**Input material**:
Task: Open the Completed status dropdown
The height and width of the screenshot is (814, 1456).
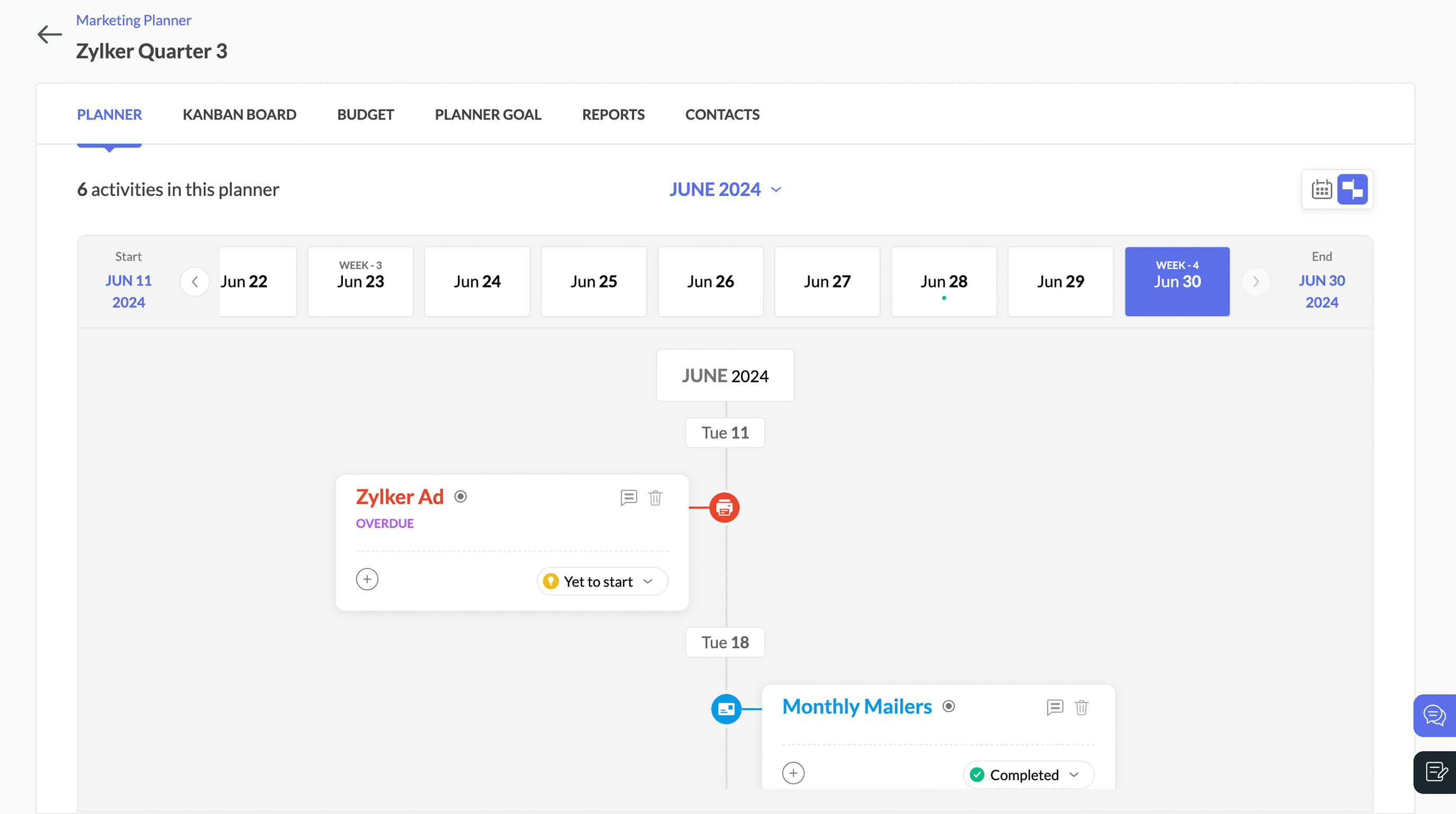Action: tap(1028, 775)
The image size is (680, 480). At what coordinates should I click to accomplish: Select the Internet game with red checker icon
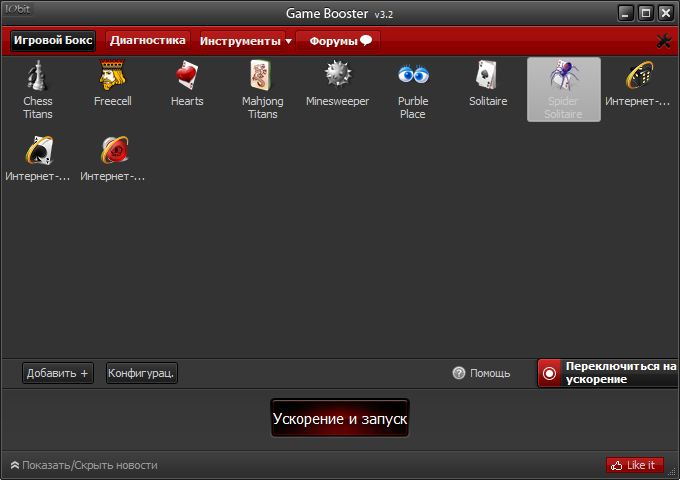click(113, 151)
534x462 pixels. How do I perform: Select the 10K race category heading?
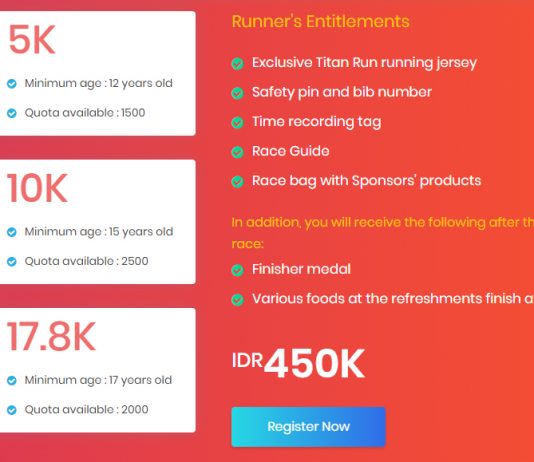pyautogui.click(x=37, y=188)
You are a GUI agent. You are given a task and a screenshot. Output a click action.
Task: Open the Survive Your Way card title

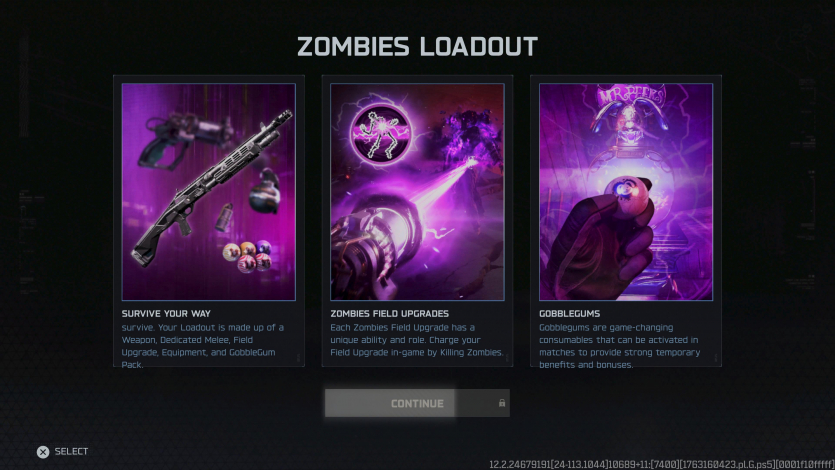point(166,314)
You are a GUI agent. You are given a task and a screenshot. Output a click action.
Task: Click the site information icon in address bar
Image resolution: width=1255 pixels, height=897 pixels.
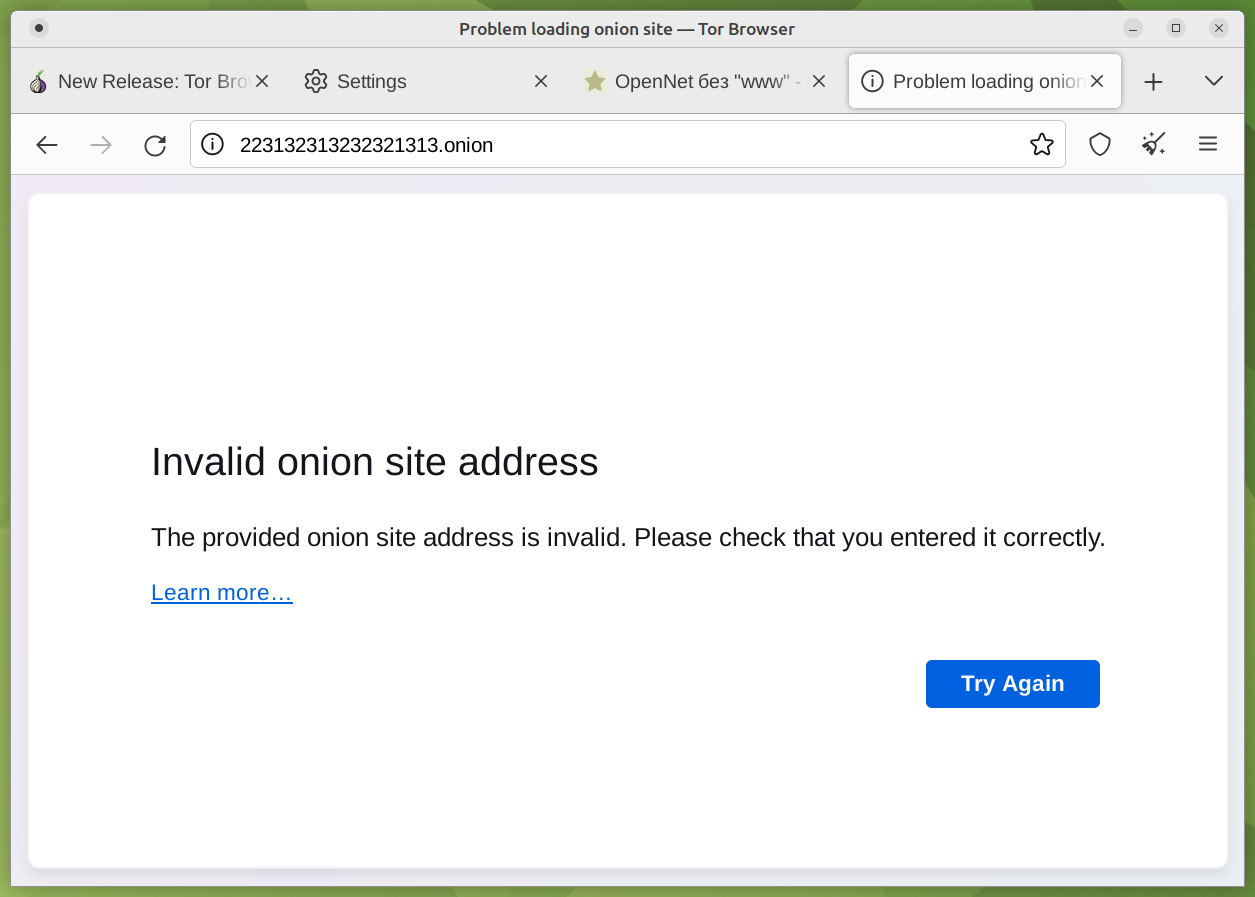coord(212,145)
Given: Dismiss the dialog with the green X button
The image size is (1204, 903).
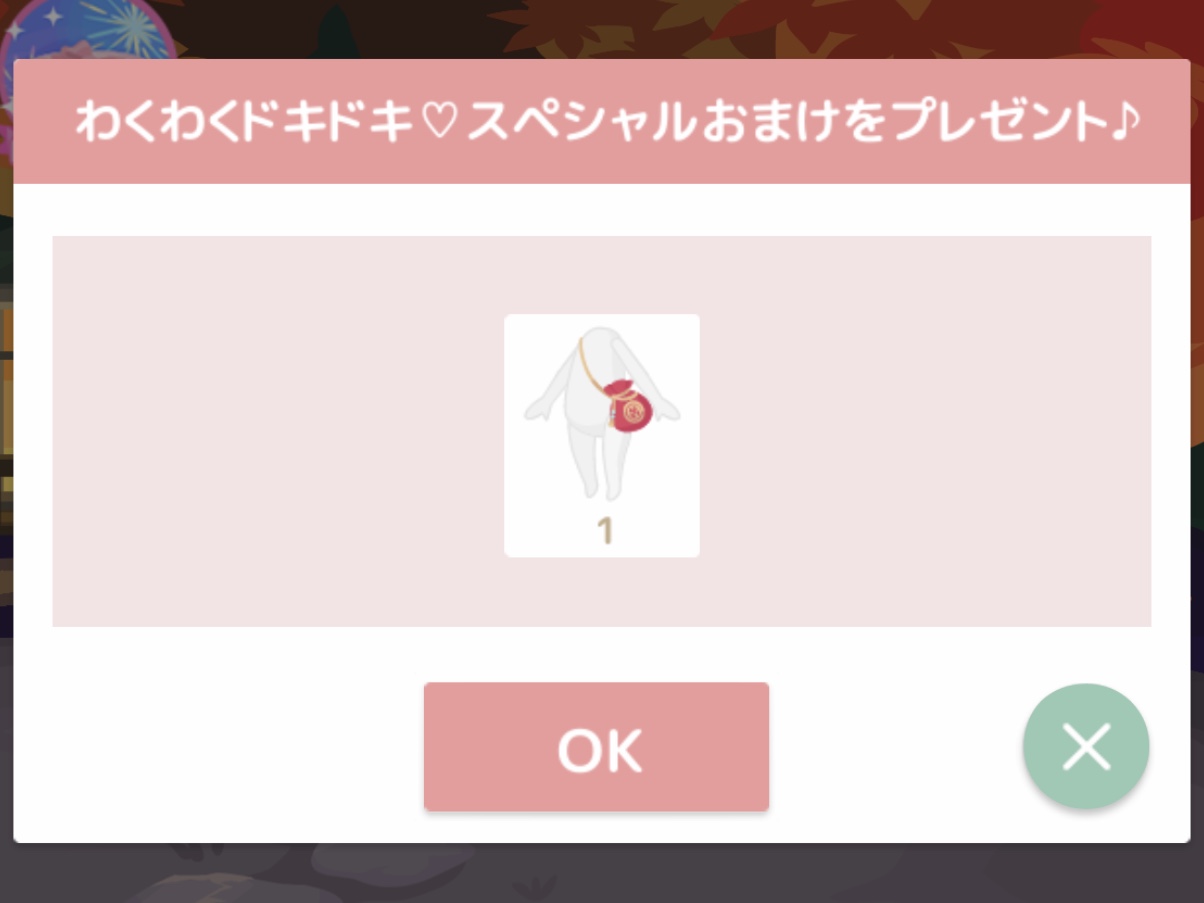Looking at the screenshot, I should (x=1086, y=747).
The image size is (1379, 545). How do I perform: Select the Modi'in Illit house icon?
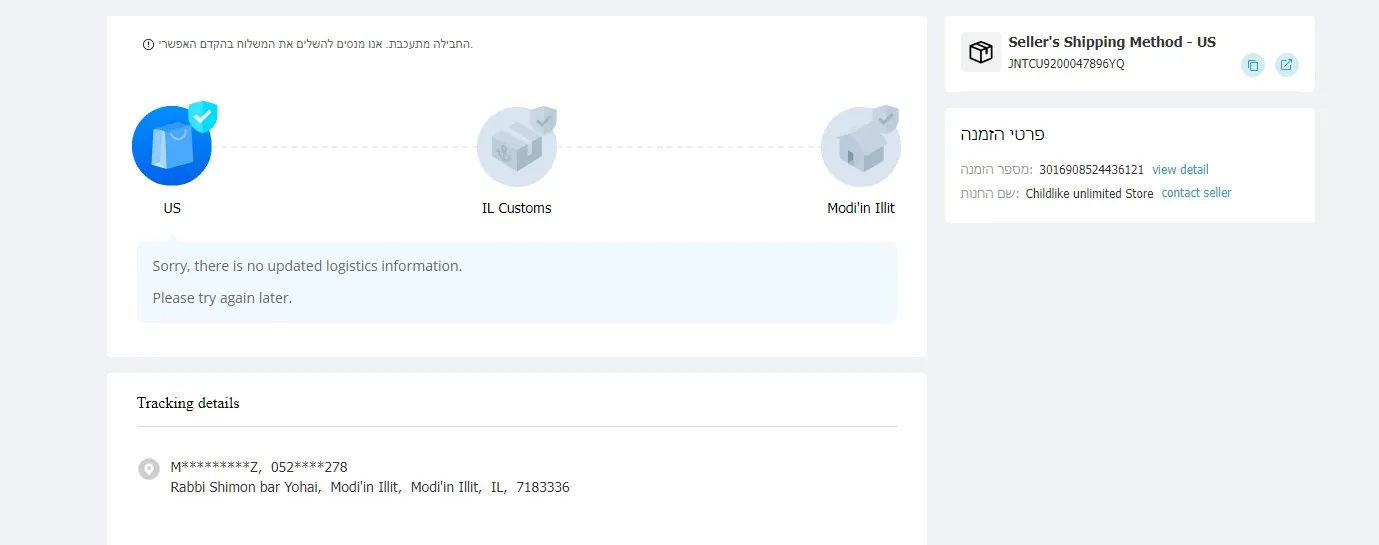tap(860, 147)
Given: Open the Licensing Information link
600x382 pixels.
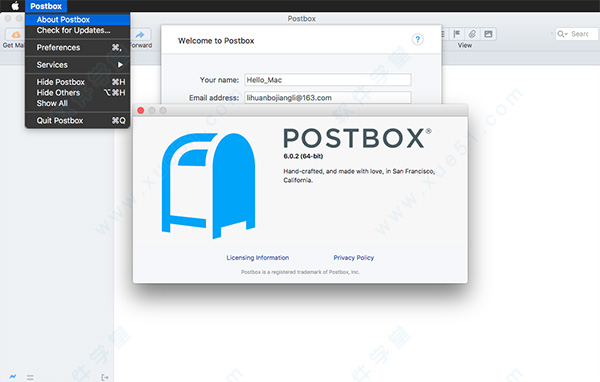Looking at the screenshot, I should click(258, 258).
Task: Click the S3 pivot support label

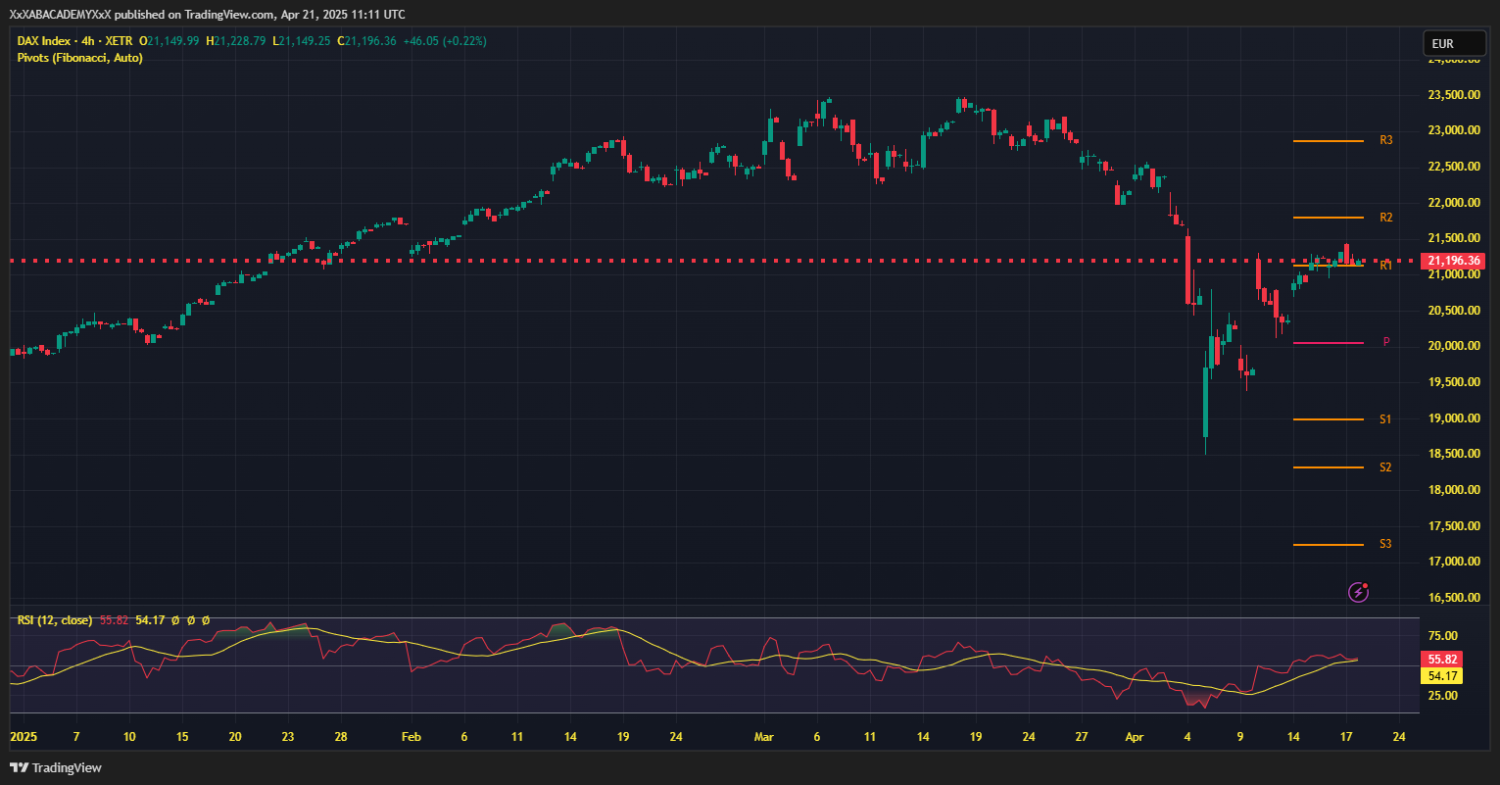Action: [x=1385, y=544]
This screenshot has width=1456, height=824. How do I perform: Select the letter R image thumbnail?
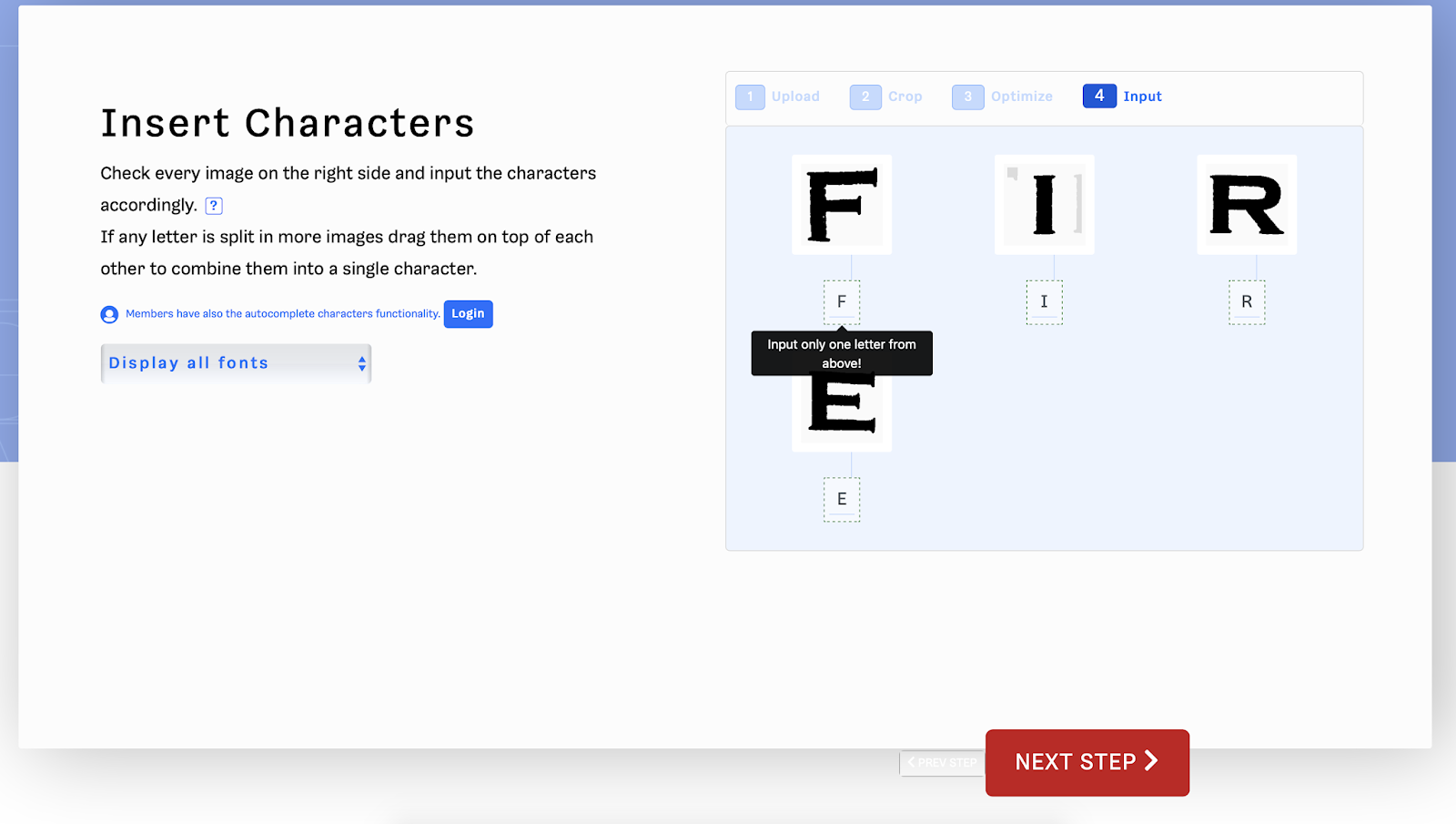click(1247, 205)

**Exercise task**: Could you reproduce all of the records above word for word, leaving out the pictures?

**Response**:
Task: Open the Completed status dropdown
The height and width of the screenshot is (814, 1456).
Action: tap(1028, 775)
The image size is (680, 480). At what coordinates should I click to accomplish: Select the Internet game with red checker icon
click(113, 151)
534x462 pixels. How do I perform: Select the 10K race category heading?
pyautogui.click(x=37, y=188)
You are a GUI agent. You are given a task and a screenshot. Output a click action.
Task: Open the Survive Your Way card title

point(166,314)
You are a GUI agent. You are given a task and a screenshot. Output a click action.
Task: Click the site information icon in address bar
Image resolution: width=1255 pixels, height=897 pixels.
coord(212,145)
Given: Dismiss the dialog with the green X button
The image size is (1204, 903).
Looking at the screenshot, I should (x=1086, y=747).
The image size is (1379, 545). How do I perform: Select the Modi'in Illit house icon?
tap(860, 147)
Given: Open the Licensing Information link
600x382 pixels.
Looking at the screenshot, I should click(258, 258).
Task: Click the S3 pivot support label

Action: [x=1385, y=544]
This screenshot has width=1456, height=824. How do I perform: Select the letter R image thumbnail?
click(1247, 205)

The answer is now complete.